Lima Anggota DPR Resmi di Laporkan ke MK, Aktivis: MKD Bukan “Pengacara” Anggota DPR

Jakarta, NewsGBN.com – Aktivis Hotman Samosir, S.H., resmi melayangkan pengaduan ke Mahkamah Kehormatan Dewan (MKD) terhadap empat oknum anggota DPR RI dengan Nomor Pengaduan 41, pada Rabu (3/9/2025). Mereka adalah Adies Kadir (Golkar), Eko Hendro Purnomo alias Eko Patrio (PAN), Surya Utama (PAN), dan Nafa Urbach (NasDem). Sebelumnya, Ahmad Sahroni (Nasdem) sudah lebih dulu dilaporkan ke MKD dengan Nomor Pengaduan 39, Rabu (27/8).
Dalam aduan dengan Nomor Pengaduan 39 dan 41 yang disampaikannya, Hotman menegaskan bahwa kelima oknum anggota DPR tersebut dinilai melanggar Kode Etik DPR sebagaimana diatur dalam Peraturan DPR Nomor 1 Tahun 2015.
“Ucapan dan perilaku dari para teradu jelas dinilai telah melukai hati dan merendahkan martabat rakyat Indonesia. Ini bukan sekadar salah bicara dan khilaf, ini perbuatan menyakiti hati rakyat yang “menyuapi” mereka dengan gaji, tunjangan dan fasilitas mewah lainnya,” ujarnya ketika diminta keterangannya di Gedung DPR, Senin (8/9/2025).
Aktivis Hotman juga menilai Ahmad Sahroni (Nasdem), Adies Kadir (Golkar), Eko Hendro Purnomo alias Eko Patrio (PAN), Surya Utama alias Uya Kuya (PAN), dan Nafa Urbach (NasDem) telah menunjukkan perilaku arogan, nirempati, serta mempermalukan martabat lembaga legislatif. “Pejabat publik seharusnya mendengarkan rakyat, bukan mempertontonkan komunikasi niradab dan sikap nirempati hingga menabrak asas kepatutan sebagai representasi rakyat,” tegas Hotman dalam keterangannya.

____________________

*Tugas yang Dikerjakan*.
A. Hitunglah jumlah baris entri yang memuat kata "Where", lalu tuliskan angkanya saja.
B. Lanjutkan berita tentang pengaduan anggota DPR ke MKD, dimulai setelah kalimat terakhir yang ditampilkan.
Berita tentang pengaduan anggota DPR ke MKD dan entri-entri di bawahnya tidak saling berkaitan.

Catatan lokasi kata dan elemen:
____________________

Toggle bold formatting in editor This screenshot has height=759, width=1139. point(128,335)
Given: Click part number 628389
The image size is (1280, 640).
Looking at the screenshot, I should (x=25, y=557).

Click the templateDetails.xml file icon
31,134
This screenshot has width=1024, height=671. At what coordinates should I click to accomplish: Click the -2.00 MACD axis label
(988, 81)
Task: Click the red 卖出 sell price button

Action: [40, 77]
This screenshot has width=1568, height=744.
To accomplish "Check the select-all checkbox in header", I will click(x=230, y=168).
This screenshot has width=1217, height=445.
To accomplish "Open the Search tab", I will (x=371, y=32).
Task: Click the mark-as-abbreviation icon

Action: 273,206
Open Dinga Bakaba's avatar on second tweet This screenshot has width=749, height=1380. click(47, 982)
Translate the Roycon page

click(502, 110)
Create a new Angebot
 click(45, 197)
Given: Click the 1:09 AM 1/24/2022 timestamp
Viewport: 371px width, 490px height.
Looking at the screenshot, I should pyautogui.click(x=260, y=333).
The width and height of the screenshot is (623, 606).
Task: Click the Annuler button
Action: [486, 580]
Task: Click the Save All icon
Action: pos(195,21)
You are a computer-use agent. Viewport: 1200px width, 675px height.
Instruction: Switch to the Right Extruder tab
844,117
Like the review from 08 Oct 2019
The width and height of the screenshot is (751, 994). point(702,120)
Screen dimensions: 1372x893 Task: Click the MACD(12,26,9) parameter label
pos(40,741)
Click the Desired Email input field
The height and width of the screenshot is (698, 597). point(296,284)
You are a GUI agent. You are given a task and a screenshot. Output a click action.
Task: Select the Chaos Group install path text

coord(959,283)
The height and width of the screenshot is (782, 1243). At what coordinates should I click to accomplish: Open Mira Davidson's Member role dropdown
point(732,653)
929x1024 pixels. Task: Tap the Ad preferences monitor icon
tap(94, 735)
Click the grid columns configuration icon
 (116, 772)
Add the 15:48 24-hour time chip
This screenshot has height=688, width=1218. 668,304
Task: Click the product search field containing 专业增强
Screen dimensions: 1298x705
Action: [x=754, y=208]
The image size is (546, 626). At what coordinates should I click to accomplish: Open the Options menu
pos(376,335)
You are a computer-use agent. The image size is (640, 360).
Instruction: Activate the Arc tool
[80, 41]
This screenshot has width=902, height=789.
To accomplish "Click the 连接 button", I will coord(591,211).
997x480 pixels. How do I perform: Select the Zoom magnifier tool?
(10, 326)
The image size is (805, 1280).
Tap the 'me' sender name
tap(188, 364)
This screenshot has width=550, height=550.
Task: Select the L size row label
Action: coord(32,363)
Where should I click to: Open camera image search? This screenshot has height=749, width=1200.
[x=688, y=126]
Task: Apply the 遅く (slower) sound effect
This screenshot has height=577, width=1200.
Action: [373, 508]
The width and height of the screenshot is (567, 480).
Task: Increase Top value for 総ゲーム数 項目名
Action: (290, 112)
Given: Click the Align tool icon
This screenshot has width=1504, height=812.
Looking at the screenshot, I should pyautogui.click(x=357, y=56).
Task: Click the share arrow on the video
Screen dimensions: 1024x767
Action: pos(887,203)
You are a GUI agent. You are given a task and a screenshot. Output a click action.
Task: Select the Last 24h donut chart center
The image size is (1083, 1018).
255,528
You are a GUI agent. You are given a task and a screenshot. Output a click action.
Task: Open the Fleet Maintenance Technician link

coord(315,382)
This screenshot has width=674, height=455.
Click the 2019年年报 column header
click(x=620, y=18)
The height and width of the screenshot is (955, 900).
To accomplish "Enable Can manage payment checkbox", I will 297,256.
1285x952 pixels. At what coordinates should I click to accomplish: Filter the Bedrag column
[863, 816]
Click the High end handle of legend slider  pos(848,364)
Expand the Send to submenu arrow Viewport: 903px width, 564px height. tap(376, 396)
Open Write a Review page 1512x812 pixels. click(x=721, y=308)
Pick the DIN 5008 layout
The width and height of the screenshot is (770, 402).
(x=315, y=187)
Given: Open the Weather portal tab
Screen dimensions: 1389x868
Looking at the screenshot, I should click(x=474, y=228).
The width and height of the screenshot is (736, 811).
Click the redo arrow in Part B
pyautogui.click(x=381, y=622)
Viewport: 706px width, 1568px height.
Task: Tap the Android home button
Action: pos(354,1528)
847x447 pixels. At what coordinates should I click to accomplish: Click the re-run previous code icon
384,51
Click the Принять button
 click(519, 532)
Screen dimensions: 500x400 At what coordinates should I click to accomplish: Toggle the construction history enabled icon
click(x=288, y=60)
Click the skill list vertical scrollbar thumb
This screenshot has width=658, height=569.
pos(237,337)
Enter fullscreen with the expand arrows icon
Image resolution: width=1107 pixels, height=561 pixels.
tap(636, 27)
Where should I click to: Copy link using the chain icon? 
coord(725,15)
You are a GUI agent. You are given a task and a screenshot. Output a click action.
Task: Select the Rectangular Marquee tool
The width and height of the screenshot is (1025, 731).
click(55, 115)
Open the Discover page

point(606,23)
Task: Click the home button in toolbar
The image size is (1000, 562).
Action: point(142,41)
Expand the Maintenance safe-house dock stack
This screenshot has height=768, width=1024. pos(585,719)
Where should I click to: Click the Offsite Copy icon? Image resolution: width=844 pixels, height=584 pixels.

____________________

*Jawaban yang Diberikan*.
A. 3

B.
Memicu Amarah
Aktivis Hotman merinci bahwa pernyataan Ahmad Sahroni yang merespons kritik dan seruan publik untuk membubarkan DPR dengan ucapan kontroversial “orang tolol sedunia”, hingga Adies Kadir mengenai tunjangan beras Rp12 juta, bensin Rp7 juta, dan masih nombok adalah bentuk nirempati. “Di saat rakyat antre beras murah, harga pangan naik, hingga sengkarut pajak, anggota dewan malah merespons kritik rakyat dengan melukai hati rakyat dengan argumentum ad hominem, hingga bicara soal tunjangan puluhan juta. Itu menunjukkan betapa jauhnya mereka dari realitas rakyat,” tegasnya.
Terhadap Eko Patrio dan Surya Utama, aktivis Hotman menyebut joget mereka di Sidang Tahunan MPR RI adalah perbuatan yang tidak etis. “Sidang MPR itu forum negara, bukan panggung hiburan. Joget mereka, lalu dilanjutkan di media sosial menanggapi kritik rakyat, sama saja dengan menyakiti hati nurani rakyat, memprovokasi rakyat, hingga memantik amarah publik,” katanya.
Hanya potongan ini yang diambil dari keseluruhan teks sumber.